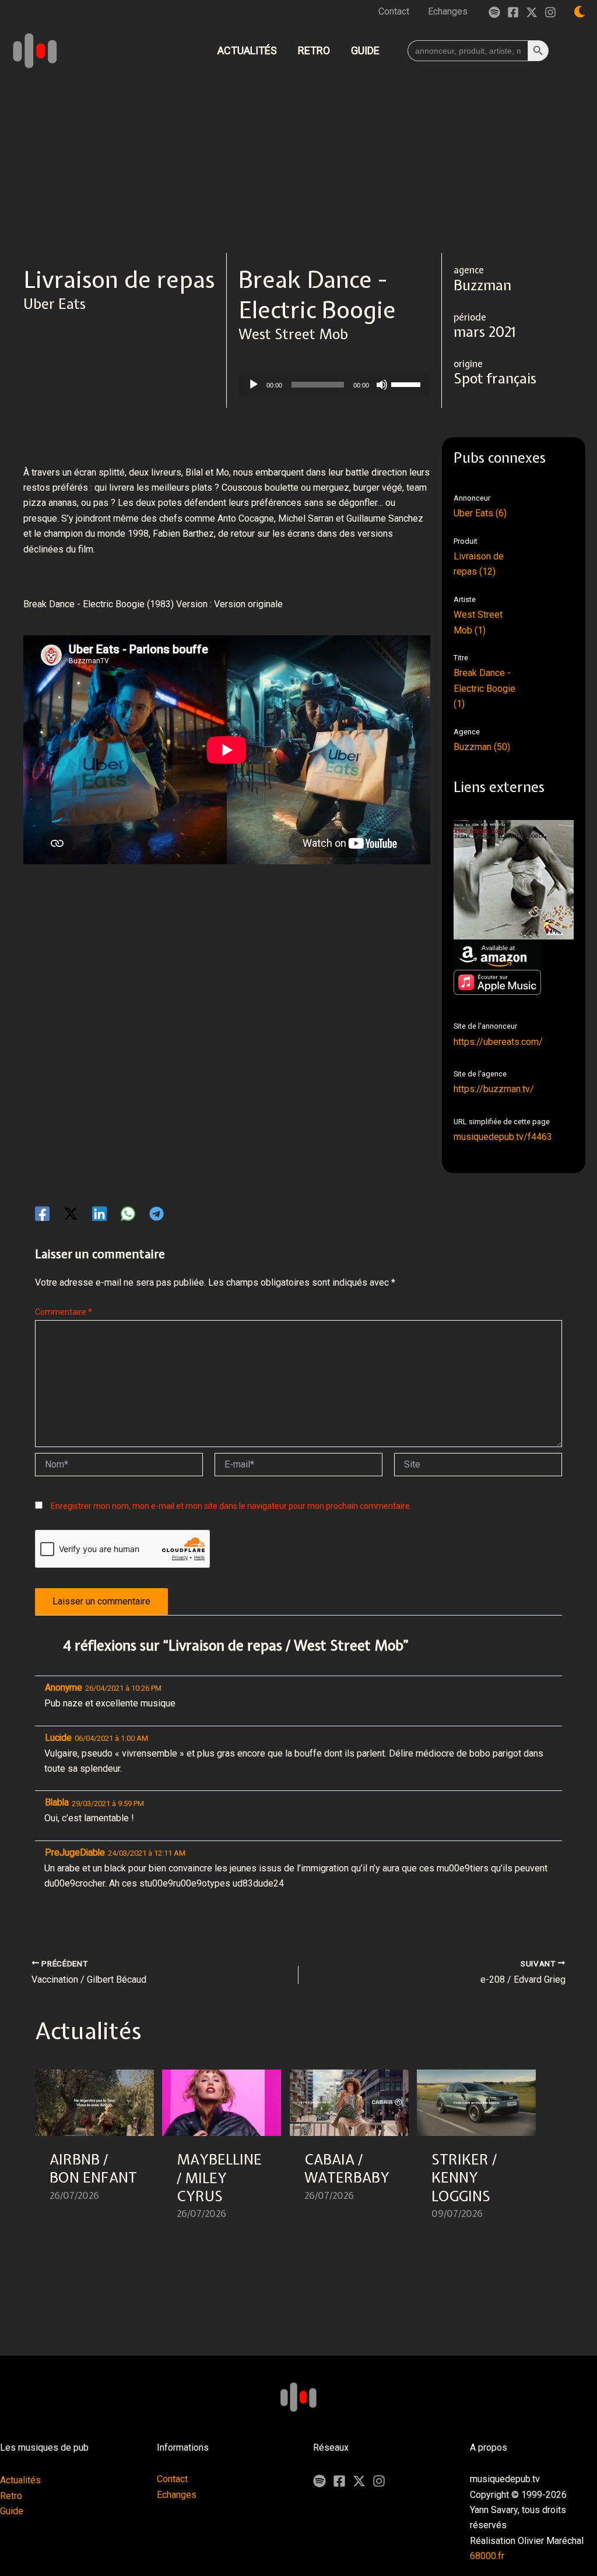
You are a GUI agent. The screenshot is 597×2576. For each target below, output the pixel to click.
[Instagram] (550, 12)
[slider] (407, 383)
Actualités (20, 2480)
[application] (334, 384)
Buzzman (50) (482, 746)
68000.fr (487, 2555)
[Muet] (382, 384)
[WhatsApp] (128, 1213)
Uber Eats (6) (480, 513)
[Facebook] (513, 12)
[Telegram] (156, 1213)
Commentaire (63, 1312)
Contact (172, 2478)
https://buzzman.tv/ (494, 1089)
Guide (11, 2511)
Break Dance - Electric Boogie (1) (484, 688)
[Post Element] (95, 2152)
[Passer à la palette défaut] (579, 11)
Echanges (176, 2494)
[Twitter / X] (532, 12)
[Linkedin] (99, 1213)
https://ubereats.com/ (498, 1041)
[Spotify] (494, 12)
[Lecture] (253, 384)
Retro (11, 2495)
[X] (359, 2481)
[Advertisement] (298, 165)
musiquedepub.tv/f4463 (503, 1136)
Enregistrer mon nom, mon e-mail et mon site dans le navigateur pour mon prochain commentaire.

◆ **Directions**
Please transcribe exactly the line containing "[application] (334, 384)" and every line after it to the end of the data, and no other lines.

◆ **Solution below**
[application] (334, 384)
Buzzman (50) (482, 746)
68000.fr (487, 2555)
[Muet] (382, 384)
[WhatsApp] (128, 1213)
Uber Eats (6) (480, 513)
[Facebook] (513, 12)
[Telegram] (156, 1213)
Commentaire (63, 1312)
Contact (172, 2478)
https://buzzman.tv/ (494, 1089)
Guide (11, 2511)
Break Dance - Electric Boogie (1) (484, 688)
[Post Element] (95, 2152)
[Passer à la palette défaut] (579, 11)
Echanges (176, 2494)
[Twitter / X] (532, 12)
[Linkedin] (99, 1213)
https://ubereats.com/ (498, 1041)
[Spotify] (494, 12)
[Lecture] (253, 384)
Retro (11, 2495)
[X] (359, 2481)
[Advertisement] (298, 165)
musiquedepub.tv/f4463 (503, 1136)
Enregistrer mon nom, mon e-mail et mon site dans le navigateur pour mon prochain commentaire.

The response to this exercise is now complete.